◆ Goal: Copy the passage on the green economy and employment word for word, in full.

◆ Document extract:
——

According to Table 3, the levels of employment were characterized by some, albeit small, degree of persistence, as shown by the estimated AR(1) coefficient which was positive, as expected, and highly significant. The development of the green economy, our main parameter of interest, was found to be positive, as one would expect, and highly significant, with an estimated elasticity of 0.03, confirming the previous findings of Horbach and Rennings (2013) , Pociovălișteanu et al. (2015) , Connolly et al. (2016) , Kunapatarawong and Martínez-Ros (2016) , and Cecere and Mazzanti (2017) . This result may be further interpreted as the existence of positive externalities driven by the development of the green sector, suggesting that the positive effects of green energies are not limited to the segment of green jobs, but involve the labor market as a whole.
Increased generosity of the unemployment benefit system, in line with the contributions of Carling et al. (1996) , Korpi (1997) , Card et al. (2007) , and Krueger and Mueller (2010) , was found to have a detrimental effect on the variable of interest, suggesting that higher generosity of the unemployment benefits protocol reduced the search intensity of unemployment workers and increased their reservation wages, therefore decreasing the probability for unemployment workers to fill available vacancies, with negative effects for employment.

——

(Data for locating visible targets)
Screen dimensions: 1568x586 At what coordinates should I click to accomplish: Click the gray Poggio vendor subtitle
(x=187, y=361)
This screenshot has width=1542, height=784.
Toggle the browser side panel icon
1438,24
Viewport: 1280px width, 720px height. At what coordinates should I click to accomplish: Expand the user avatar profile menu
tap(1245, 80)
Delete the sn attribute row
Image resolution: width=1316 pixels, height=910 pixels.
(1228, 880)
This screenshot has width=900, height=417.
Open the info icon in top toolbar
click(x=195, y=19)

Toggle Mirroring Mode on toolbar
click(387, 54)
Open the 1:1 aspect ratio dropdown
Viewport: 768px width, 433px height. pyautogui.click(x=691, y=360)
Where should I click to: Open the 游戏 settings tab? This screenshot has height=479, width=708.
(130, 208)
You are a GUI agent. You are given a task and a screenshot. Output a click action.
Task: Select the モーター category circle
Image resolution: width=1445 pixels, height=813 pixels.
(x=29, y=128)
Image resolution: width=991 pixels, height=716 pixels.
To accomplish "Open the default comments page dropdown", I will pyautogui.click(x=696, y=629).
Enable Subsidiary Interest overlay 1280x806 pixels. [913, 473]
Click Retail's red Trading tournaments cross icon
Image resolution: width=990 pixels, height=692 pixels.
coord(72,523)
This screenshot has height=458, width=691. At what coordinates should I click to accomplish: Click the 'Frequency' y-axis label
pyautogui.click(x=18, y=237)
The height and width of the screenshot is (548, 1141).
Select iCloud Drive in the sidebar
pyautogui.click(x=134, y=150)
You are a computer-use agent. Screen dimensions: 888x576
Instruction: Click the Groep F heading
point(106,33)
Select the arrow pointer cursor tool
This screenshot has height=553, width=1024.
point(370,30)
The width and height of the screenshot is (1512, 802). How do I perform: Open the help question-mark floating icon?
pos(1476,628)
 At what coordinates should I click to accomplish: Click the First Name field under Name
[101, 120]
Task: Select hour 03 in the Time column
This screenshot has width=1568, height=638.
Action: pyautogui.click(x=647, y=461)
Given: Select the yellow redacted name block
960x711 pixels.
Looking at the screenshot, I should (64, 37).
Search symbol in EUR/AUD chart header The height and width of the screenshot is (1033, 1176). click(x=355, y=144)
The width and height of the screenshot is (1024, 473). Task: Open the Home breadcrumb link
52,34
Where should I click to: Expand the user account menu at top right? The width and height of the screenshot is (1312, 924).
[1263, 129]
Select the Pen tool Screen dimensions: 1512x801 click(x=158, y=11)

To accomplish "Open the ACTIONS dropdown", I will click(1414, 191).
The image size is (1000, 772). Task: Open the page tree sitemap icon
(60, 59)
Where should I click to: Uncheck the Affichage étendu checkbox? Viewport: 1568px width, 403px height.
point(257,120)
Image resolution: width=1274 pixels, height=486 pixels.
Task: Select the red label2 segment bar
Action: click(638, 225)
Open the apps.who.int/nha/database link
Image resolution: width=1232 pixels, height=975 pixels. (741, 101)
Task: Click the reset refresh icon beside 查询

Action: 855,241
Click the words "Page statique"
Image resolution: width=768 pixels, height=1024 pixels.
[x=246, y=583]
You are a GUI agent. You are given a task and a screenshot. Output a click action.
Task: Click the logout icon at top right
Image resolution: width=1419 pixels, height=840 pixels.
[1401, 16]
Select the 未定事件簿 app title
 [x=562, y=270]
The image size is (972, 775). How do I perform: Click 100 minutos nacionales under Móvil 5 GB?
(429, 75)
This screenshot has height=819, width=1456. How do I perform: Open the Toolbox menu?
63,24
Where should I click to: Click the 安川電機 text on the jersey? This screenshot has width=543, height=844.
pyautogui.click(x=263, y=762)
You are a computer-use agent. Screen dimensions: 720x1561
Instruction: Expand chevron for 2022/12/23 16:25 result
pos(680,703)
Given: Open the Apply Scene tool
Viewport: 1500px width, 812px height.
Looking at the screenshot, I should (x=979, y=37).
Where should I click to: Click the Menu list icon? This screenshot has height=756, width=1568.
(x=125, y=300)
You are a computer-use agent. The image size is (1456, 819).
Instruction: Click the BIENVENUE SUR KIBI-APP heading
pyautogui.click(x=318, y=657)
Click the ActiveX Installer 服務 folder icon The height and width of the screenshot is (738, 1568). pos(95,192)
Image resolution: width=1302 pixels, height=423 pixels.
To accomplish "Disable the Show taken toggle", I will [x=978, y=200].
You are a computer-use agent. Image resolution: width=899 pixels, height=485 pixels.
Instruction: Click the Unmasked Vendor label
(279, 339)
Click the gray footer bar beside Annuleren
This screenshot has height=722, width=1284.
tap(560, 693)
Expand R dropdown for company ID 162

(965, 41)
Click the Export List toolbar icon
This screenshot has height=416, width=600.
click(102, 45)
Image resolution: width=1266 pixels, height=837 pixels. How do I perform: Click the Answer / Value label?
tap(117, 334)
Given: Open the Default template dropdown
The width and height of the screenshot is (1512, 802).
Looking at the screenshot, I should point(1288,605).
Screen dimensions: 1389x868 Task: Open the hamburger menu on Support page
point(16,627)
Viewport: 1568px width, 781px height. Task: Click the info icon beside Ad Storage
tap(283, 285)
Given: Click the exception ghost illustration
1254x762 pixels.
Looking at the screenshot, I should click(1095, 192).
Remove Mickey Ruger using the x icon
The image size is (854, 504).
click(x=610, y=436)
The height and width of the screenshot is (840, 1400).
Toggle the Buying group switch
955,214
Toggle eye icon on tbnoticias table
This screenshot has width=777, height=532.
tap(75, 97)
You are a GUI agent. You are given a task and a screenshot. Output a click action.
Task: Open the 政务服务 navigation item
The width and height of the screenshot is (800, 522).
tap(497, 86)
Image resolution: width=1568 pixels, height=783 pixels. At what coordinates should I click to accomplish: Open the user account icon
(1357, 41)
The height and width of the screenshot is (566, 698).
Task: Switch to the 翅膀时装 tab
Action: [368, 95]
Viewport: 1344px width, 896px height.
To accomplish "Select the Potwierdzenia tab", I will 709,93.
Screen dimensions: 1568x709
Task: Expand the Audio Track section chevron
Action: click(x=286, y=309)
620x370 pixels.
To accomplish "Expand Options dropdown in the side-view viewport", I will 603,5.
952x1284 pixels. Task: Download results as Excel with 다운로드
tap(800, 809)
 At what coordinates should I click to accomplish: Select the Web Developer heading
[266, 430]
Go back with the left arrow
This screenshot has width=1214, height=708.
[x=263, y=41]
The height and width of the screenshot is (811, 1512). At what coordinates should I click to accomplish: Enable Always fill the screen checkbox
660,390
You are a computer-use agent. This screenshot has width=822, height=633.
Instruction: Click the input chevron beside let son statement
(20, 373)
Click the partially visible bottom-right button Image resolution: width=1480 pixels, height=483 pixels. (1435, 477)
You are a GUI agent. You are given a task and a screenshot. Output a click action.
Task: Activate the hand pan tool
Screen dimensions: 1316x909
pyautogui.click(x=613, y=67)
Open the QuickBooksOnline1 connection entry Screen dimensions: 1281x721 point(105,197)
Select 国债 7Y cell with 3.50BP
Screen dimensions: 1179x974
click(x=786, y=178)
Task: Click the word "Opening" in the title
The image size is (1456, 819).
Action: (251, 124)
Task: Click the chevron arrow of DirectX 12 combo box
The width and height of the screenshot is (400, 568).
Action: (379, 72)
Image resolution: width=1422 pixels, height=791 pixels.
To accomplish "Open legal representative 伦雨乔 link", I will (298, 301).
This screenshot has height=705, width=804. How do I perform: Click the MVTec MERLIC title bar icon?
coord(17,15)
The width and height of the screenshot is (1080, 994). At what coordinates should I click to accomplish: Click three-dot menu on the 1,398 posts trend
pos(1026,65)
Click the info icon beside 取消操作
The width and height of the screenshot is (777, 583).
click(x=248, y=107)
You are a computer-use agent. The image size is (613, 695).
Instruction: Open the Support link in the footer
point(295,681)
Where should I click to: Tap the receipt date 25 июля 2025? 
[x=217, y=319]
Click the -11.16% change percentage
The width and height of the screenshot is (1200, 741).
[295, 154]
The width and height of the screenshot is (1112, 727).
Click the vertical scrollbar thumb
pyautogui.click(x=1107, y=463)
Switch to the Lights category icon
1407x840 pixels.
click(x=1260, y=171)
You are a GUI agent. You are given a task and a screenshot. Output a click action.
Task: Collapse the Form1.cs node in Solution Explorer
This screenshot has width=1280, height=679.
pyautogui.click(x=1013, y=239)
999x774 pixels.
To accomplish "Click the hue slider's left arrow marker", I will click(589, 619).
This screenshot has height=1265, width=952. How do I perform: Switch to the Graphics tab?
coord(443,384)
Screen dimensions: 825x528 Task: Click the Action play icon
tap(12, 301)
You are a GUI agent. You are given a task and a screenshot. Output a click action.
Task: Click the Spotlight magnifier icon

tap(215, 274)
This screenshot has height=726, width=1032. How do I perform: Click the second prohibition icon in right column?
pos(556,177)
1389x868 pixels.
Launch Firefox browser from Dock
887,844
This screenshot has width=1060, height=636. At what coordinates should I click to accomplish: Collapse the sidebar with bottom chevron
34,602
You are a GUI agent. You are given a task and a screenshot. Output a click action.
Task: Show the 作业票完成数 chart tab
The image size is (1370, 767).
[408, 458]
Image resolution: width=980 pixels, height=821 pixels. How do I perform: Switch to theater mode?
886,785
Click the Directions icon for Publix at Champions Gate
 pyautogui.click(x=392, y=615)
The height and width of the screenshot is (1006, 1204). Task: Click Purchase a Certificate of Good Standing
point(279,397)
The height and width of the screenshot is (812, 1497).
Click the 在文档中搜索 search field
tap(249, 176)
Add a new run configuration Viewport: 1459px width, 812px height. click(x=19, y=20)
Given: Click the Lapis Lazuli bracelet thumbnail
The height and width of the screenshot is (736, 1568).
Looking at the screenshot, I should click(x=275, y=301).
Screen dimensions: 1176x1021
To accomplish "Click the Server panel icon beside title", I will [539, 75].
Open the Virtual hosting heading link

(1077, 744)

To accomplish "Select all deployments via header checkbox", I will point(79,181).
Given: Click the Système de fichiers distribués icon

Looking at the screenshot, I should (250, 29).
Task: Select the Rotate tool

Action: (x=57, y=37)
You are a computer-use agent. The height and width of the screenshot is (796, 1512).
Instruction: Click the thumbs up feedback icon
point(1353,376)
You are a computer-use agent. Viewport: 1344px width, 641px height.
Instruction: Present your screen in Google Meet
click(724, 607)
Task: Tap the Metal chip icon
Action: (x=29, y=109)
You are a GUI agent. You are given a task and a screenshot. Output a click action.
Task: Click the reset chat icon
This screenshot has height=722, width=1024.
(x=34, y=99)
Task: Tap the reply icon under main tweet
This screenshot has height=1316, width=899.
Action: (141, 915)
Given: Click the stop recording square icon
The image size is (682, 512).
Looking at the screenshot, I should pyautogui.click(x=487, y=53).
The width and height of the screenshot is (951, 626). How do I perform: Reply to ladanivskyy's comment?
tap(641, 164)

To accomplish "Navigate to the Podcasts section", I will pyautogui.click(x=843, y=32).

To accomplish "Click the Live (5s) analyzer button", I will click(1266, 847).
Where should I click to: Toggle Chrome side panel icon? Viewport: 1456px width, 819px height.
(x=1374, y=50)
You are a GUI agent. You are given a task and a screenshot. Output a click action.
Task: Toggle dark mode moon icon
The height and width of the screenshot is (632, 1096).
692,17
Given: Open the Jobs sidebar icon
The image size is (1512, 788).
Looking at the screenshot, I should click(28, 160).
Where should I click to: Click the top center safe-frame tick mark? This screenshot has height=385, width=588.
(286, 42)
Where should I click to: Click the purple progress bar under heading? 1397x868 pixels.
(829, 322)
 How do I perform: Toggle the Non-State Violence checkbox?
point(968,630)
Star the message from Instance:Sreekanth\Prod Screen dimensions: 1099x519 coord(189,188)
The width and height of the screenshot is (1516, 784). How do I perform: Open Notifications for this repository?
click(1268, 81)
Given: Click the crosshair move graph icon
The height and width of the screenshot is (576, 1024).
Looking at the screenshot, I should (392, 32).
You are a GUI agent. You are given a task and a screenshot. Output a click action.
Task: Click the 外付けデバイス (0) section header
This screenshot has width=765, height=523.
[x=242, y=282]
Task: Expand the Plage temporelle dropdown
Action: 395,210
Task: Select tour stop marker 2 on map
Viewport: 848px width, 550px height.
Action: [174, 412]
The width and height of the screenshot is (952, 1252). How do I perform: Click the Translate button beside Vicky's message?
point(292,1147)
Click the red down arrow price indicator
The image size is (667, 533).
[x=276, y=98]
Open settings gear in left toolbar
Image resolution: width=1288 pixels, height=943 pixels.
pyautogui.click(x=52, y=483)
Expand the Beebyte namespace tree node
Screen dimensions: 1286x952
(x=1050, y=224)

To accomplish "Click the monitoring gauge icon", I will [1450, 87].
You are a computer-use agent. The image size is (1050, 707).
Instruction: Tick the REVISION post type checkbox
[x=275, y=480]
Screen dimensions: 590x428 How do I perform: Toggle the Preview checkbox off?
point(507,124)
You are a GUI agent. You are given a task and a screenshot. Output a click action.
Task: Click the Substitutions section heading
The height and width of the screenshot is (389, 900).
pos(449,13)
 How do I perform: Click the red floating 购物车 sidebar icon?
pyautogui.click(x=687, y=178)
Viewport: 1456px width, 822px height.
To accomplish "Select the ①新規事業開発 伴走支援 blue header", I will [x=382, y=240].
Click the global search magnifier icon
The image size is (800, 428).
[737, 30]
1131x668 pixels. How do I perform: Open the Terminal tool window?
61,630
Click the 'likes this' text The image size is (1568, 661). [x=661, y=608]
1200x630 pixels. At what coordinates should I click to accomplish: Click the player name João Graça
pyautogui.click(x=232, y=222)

——

◆ Expected output:
According to Table 3, the levels of employment were characterized by some, albeit small, degree of persistence, as shown by the estimated AR(1) coefficient which was positive, as expected, and highly significant. The development of the green economy, our main parameter of interest, was found to be positive, as one would expect, and highly significant, with an estimated elasticity of 0.03, confirming the previous findings of Horbach and Rennings (2013) , Pociovălișteanu et al. (2015) , Connolly et al. (2016) , Kunapatarawong and Martínez-Ros (2016) , and Cecere and Mazzanti (2017) . This result may be further interpreted as the existence of positive externalities driven by the development of the green sector, suggesting that the positive effects of green energies are not limited to the segment of green jobs, but involve the labor market as a whole.
Increased generosity of the unemployment benefit system, in line with the contributions of Carling et al. (1996) , Korpi (1997) , Card et al. (2007) , and Krueger and Mueller (2010) , was found to have a detrimental effect on the variable of interest, suggesting that higher generosity of the unemployment benefits protocol reduced the search intensity of unemployment workers and increased their reservation wages, therefore decreasing the probability for unemployment workers to fill available vacancies, with negative effects for employment.